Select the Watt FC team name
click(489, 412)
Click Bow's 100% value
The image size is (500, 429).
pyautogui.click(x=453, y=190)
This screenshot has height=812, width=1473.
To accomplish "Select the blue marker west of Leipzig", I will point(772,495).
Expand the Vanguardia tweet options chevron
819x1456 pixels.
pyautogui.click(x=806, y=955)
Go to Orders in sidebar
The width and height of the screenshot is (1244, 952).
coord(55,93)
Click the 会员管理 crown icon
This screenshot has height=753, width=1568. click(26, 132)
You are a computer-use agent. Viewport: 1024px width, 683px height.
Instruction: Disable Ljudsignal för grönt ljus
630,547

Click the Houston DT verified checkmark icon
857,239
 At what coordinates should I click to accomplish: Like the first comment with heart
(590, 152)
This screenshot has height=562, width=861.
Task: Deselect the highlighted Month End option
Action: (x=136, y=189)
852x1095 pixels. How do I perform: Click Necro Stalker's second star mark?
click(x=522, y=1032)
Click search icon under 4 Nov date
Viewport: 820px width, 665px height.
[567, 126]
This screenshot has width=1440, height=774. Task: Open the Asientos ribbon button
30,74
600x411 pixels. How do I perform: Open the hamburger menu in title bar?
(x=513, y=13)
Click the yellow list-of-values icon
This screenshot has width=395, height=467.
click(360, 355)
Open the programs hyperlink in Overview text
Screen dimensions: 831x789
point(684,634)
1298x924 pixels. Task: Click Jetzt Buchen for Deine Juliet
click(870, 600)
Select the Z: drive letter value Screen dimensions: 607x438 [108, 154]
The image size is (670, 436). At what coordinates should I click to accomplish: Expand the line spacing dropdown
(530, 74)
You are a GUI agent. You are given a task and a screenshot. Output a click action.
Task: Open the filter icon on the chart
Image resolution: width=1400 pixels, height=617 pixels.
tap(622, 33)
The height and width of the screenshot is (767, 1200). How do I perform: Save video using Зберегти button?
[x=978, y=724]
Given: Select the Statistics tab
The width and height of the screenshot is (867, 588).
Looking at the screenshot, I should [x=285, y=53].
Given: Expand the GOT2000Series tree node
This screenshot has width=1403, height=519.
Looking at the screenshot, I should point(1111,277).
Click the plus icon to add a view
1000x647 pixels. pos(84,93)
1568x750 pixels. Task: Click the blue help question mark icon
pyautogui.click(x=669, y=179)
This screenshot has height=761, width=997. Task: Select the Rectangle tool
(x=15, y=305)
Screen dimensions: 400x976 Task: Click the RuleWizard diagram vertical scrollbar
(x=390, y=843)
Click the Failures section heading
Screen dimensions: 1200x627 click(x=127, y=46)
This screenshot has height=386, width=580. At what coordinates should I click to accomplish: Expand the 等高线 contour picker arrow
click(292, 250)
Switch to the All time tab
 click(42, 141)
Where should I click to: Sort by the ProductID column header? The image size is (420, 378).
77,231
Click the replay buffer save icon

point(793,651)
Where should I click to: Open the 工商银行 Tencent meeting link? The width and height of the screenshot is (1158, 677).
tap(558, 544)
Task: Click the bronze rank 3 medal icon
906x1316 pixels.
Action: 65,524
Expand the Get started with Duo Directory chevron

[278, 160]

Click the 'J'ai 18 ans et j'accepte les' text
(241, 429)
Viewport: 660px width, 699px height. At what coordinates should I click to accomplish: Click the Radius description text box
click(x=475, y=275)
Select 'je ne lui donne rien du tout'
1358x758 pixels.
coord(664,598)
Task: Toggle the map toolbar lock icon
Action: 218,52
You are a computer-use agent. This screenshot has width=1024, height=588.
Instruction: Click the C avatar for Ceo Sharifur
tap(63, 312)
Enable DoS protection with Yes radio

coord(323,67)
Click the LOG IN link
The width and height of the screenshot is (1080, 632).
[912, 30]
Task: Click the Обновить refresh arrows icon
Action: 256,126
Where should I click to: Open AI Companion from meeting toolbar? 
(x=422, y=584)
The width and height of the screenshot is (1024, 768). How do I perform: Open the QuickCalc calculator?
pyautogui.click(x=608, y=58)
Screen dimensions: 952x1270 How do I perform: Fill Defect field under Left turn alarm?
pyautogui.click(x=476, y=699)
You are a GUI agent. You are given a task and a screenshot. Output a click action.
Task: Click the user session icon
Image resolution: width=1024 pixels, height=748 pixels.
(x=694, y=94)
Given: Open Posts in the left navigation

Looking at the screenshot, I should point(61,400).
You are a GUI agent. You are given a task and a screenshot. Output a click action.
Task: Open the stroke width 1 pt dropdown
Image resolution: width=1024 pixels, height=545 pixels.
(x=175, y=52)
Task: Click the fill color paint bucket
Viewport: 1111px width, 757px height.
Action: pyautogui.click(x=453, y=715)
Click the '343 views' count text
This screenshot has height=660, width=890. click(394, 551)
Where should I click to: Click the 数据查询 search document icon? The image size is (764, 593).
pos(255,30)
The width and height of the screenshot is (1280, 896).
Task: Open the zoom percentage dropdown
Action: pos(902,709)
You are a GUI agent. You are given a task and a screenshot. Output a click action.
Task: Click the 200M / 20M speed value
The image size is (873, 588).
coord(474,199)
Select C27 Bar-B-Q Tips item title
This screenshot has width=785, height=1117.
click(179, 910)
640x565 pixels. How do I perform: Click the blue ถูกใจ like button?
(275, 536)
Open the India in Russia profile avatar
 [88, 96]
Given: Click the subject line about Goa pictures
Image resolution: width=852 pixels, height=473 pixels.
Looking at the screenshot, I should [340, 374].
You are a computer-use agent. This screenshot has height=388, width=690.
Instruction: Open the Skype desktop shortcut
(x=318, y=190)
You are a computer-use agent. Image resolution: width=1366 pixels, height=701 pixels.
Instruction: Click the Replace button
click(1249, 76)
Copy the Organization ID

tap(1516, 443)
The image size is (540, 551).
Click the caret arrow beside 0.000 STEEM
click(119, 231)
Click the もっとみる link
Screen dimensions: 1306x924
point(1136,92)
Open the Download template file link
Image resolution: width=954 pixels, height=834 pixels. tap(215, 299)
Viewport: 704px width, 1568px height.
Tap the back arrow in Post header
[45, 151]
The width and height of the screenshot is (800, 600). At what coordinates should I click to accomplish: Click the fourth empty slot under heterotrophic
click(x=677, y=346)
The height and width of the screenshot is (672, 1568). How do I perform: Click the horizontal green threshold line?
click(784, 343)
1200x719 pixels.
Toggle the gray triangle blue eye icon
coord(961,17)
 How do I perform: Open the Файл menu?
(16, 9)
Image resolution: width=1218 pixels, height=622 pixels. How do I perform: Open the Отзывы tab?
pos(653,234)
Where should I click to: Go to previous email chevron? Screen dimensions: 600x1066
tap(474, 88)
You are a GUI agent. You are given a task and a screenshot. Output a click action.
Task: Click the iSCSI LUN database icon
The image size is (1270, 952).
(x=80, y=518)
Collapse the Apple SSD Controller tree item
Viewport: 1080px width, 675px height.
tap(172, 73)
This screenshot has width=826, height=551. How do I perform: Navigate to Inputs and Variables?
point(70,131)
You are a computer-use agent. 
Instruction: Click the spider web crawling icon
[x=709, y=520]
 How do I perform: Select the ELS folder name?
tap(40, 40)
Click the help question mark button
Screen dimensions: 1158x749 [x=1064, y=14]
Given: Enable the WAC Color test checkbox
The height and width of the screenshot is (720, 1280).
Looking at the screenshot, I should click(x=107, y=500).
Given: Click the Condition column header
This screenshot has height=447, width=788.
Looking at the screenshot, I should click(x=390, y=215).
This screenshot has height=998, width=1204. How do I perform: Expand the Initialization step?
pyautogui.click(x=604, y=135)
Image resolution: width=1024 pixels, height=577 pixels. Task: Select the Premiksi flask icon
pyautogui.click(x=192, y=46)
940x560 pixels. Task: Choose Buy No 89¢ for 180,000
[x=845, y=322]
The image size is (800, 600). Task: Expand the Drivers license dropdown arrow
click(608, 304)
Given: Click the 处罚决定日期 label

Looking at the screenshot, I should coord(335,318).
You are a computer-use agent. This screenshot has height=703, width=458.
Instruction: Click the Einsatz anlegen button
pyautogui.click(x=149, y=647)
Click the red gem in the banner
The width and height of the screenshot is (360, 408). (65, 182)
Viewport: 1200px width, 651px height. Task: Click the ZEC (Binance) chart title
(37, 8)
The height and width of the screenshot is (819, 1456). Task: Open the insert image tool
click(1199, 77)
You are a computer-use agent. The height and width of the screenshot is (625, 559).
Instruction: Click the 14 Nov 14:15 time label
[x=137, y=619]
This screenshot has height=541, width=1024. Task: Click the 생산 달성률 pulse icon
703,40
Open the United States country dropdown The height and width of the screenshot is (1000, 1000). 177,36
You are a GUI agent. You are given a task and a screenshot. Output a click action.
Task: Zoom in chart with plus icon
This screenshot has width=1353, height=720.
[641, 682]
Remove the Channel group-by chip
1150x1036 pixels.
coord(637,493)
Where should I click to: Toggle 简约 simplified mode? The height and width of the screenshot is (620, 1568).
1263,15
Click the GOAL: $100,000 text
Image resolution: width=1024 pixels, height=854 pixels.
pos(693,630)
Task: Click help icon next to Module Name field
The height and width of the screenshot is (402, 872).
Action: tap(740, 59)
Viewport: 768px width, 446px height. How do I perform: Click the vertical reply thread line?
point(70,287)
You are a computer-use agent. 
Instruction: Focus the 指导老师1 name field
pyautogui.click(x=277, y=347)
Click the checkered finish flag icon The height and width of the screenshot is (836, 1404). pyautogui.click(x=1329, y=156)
=======
- **About this task**: Reproduce exactly, and with no other material, the lines between those holding "has height=703, width=458." and "Remove the Channel group-by chip", inclusive.

- **Result below**:
You are a computer-use agent. This screenshot has height=703, width=458.
Instruction: Click the Einsatz anlegen button
pyautogui.click(x=149, y=647)
Click the red gem in the banner
The width and height of the screenshot is (360, 408). (65, 182)
Viewport: 1200px width, 651px height. Task: Click the ZEC (Binance) chart title
(37, 8)
The height and width of the screenshot is (819, 1456). Task: Open the insert image tool
click(1199, 77)
You are a computer-use agent. The height and width of the screenshot is (625, 559).
Instruction: Click the 14 Nov 14:15 time label
[x=137, y=619]
This screenshot has height=541, width=1024. Task: Click the 생산 달성률 pulse icon
703,40
Open the United States country dropdown The height and width of the screenshot is (1000, 1000). 177,36
You are a GUI agent. You are given a task and a screenshot. Output a click action.
Task: Zoom in chart with plus icon
This screenshot has width=1353, height=720.
[641, 682]
Remove the Channel group-by chip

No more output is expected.